● **Saved entries**:

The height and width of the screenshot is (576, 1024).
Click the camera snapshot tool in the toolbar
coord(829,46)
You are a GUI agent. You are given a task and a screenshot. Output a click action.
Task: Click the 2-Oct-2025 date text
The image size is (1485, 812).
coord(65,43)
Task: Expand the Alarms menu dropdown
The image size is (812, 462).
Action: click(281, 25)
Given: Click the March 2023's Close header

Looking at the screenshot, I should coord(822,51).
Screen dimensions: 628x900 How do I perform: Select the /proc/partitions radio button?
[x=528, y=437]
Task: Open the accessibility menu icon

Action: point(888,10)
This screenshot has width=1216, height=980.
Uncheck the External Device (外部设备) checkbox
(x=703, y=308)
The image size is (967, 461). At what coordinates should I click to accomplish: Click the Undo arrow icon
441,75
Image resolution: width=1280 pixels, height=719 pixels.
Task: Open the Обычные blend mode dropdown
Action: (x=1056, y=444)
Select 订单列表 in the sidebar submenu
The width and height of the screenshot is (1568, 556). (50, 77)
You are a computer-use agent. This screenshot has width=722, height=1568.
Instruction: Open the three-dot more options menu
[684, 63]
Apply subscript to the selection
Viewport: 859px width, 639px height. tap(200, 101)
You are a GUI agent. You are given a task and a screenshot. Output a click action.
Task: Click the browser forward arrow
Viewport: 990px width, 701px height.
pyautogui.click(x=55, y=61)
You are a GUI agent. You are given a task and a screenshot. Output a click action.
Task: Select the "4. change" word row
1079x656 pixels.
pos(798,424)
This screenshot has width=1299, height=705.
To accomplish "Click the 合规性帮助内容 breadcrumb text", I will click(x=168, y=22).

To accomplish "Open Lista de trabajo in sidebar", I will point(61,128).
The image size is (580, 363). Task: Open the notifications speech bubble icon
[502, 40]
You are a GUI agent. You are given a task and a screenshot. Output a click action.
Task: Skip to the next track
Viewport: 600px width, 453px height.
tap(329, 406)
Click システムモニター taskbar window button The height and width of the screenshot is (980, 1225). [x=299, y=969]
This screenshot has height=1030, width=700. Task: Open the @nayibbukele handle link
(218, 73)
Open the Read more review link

● **WORK INSTRUCTIONS**: Your answer should be the data above, retyped in full and unaltered.

● **SOLVED PROBLEM**:
The height and width of the screenshot is (576, 1024).
Click the camera snapshot tool in the toolbar
coord(829,46)
You are a GUI agent. You are given a task and a screenshot. Output a click action.
Task: Click the 2-Oct-2025 date text
The image size is (1485, 812).
coord(65,43)
Task: Expand the Alarms menu dropdown
The image size is (812, 462).
Action: click(281, 25)
Given: Click the March 2023's Close header

Looking at the screenshot, I should coord(822,51).
Screen dimensions: 628x900 How do I perform: Select the /proc/partitions radio button?
[x=528, y=437]
Task: Open the accessibility menu icon

Action: point(888,10)
This screenshot has width=1216, height=980.
Uncheck the External Device (外部设备) checkbox
(x=703, y=308)
The image size is (967, 461). At what coordinates should I click to accomplish: Click the Undo arrow icon
441,75
Image resolution: width=1280 pixels, height=719 pixels.
Task: Open the Обычные blend mode dropdown
Action: (x=1056, y=444)
Select 订单列表 in the sidebar submenu
The width and height of the screenshot is (1568, 556). (50, 77)
You are a computer-use agent. This screenshot has width=722, height=1568.
Instruction: Open the three-dot more options menu
[684, 63]
Apply subscript to the selection
Viewport: 859px width, 639px height. tap(200, 101)
You are a GUI agent. You are given a task and a screenshot. Output a click action.
Task: Click the browser forward arrow
Viewport: 990px width, 701px height.
pyautogui.click(x=55, y=61)
You are a GUI agent. You are given a task and a screenshot. Output a click action.
Task: Select the "4. change" word row
1079x656 pixels.
pos(798,424)
This screenshot has width=1299, height=705.
To accomplish "Click the 合规性帮助内容 breadcrumb text", I will click(x=168, y=22).

To accomplish "Open Lista de trabajo in sidebar", I will point(61,128).
The image size is (580, 363). Task: Open the notifications speech bubble icon
[502, 40]
You are a GUI agent. You are given a task and a screenshot. Output a click action.
Task: Skip to the next track
Viewport: 600px width, 453px height.
tap(329, 406)
Click システムモニター taskbar window button The height and width of the screenshot is (980, 1225). [x=299, y=969]
This screenshot has height=1030, width=700. Task: Open the @nayibbukele handle link
(218, 73)
Open the Read more review link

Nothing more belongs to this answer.